With a number of different interpretations in mind, have you considered asking all of the people that work for your business or organisation what ‘quality’ means to them? When I say ‘all’, I mean all of the people that work for the business or organisation, from the cleaners through to the receptionist who answers the phone, frontline staff working with customers, middle or senior managers and the CEO or business owner. So often, defining terms like ‘quality’ is frequently left to a few people to address, such as the person who writes the policies and procedures or a team or working committee that have the task of developing responses on a particular topic. However, leaving these interpretations to a few people can lead to confusion for other people.
Many years ago, I was asked by staff working for a facility to develop a Friendship Policy for staff. The more I thought about this request, the more perplexed I became.
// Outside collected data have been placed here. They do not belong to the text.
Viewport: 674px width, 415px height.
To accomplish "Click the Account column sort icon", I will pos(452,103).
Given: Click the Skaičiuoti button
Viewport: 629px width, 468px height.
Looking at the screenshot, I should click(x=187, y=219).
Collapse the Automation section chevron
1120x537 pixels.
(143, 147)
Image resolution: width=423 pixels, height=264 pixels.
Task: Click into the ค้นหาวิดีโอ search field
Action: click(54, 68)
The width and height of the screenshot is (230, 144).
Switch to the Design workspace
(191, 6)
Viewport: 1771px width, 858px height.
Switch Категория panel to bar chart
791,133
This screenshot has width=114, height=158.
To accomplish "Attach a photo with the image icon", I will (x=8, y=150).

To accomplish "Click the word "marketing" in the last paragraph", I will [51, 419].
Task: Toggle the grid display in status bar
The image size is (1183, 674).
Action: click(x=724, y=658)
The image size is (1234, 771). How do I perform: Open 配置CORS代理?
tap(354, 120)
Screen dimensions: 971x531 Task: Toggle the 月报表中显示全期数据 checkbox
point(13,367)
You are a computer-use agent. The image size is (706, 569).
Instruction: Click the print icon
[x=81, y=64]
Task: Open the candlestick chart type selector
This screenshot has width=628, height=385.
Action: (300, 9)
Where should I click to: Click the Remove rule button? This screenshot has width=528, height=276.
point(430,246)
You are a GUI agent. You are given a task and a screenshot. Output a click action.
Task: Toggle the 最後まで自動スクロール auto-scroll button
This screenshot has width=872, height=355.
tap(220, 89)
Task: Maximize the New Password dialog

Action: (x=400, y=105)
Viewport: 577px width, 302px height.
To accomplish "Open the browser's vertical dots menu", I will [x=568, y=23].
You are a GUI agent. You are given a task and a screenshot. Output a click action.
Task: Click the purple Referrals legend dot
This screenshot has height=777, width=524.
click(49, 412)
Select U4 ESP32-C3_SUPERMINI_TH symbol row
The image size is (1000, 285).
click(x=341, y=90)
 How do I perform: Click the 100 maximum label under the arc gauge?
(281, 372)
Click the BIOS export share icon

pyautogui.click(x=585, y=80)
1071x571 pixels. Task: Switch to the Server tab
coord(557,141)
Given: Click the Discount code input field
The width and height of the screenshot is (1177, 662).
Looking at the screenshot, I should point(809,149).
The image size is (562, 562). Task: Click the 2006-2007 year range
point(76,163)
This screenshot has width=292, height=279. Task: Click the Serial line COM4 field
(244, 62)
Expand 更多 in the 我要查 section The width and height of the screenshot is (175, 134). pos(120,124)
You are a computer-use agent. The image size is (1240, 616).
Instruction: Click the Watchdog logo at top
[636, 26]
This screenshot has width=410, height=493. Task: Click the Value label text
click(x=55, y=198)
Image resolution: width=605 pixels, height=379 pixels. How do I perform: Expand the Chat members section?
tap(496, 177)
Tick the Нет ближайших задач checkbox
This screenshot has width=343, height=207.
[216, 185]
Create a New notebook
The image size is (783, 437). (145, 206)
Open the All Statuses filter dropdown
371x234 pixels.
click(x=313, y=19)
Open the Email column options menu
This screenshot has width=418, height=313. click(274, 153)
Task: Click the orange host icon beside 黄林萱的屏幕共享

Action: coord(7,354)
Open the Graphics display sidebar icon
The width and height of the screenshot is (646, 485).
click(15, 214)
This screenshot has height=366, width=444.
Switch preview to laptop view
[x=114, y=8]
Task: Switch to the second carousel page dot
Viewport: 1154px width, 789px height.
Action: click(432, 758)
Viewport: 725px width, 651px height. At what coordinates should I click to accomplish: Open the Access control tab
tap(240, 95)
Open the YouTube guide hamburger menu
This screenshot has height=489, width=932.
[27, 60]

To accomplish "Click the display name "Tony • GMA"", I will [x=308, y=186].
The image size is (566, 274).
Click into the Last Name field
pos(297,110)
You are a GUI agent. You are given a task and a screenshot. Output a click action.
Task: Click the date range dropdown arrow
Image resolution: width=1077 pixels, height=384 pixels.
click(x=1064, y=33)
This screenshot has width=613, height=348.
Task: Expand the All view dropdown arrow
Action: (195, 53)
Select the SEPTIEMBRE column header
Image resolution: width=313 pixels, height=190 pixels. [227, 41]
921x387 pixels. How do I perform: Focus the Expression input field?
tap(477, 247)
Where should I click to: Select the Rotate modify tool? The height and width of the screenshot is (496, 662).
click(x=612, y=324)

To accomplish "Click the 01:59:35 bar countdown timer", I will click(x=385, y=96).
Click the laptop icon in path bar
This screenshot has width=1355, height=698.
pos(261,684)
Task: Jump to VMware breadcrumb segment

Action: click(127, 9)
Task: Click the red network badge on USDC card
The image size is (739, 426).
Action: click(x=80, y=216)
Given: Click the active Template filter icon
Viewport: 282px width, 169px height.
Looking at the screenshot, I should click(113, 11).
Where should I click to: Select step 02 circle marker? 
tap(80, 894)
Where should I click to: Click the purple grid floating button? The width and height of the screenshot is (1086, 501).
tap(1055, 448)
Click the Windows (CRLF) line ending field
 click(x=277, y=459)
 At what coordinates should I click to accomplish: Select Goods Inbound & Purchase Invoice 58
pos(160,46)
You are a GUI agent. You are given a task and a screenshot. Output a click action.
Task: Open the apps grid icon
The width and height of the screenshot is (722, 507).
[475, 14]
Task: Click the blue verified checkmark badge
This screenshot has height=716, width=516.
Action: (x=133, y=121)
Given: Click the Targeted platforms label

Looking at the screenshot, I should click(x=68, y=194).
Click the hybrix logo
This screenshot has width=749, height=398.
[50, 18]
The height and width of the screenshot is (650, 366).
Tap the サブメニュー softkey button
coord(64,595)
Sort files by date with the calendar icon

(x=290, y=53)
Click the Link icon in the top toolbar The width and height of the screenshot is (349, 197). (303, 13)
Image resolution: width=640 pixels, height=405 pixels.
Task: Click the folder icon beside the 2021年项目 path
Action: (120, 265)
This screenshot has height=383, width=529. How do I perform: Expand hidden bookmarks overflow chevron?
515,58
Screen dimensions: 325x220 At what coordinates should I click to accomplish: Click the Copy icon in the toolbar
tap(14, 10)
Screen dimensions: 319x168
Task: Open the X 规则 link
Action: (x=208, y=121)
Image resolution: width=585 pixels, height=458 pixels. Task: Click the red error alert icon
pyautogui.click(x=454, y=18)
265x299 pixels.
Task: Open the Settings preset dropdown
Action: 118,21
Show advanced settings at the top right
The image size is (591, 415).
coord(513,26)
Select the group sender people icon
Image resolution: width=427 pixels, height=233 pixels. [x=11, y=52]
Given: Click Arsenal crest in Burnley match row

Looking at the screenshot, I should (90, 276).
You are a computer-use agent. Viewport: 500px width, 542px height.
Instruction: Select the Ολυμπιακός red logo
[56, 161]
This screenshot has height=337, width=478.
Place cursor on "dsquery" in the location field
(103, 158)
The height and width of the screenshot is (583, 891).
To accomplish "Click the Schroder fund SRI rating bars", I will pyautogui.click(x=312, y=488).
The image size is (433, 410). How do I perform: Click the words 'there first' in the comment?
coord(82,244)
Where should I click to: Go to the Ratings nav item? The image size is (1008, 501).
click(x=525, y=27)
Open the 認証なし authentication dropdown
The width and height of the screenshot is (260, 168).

A quick dictionary search (this was pre-Google or other online search engines) indicated that ‘friendship’ could mean a whole array of things:
- The emotions or conduct of friends; the state of being
- A relationship between
- A state of mutual trust and support between allied
Going back a step, reviewing the meaning of the term ‘friend’ also showed a number of ways to look at this as well. For example:
- A person with whom one has a bond of mutual affection, typically one exclusive of sexual or family relations. Can include an acquaintance or a stranger one comes across; close relatives; a person who supports a cause, organization, or country by giving financial or other help; a person who is not an enemy or opponent; an ally; a familiar or helpful
- A member of the Religious Society of Friends; a
I was also a bit concerned about ‘mutual affection’ and ‘relationship’ – just what did these mean for the staff? I knew they were a religious society so that seemed clear. However, based on the numbers of ways ‘friend’ or ‘friendship’ could be interpreted, I decided to talk to the CEO about this. At the time, he was the person who would be signing off on the policy so it made sense to talk to him about this. I explained the purpose of my appointment and proceeded to ask him what his understanding of these terms meant. He said that it was simple: ‘friendship’ meant all of the 400 people he had written down in his Little Black Book and who he could call on if he wanted something. He asked me for my understanding of this term, and I said I had different levels of friends, from very close ones that I could count on one hand through to a wide circle of people I regarded as being in the ‘friendship’ category. The CEO looked at me and said that my interpretation was the weirdest thing he had ever heard (I didn’t write that policy!)
What I learned from that experience is that basic terms we take for granted can be interpreted in a lot of different ways, and sometimes in quite different ways to our own interpretations. Our own understandings and interpretations frequently come from personal experience and our own history, as well as from our associations with people we respect. This will mean, of course, that other people will have their own experiences that inform the ways they interpret basic terms. If we simply assume that other people view the world – and terms like ‘friendship’ and ‘quality’ – the same way we do, then we could end up with a lot of confusion and people acting on their own interpretations, believing that they are right, or believing that your interpretations are ‘weird’, like the CEO thought of mine all those years ago.
With this in mind, let’s look at some questions:
- What does ‘quality’ mean to you?
- What can happen to your business if assumptions are made about basic terms like this?
- Are there opportunities to strengthen the foundation of your business or organisation by ensuring your people have a consistent understanding of what these sorts of terms mean?
Let me know your thoughts!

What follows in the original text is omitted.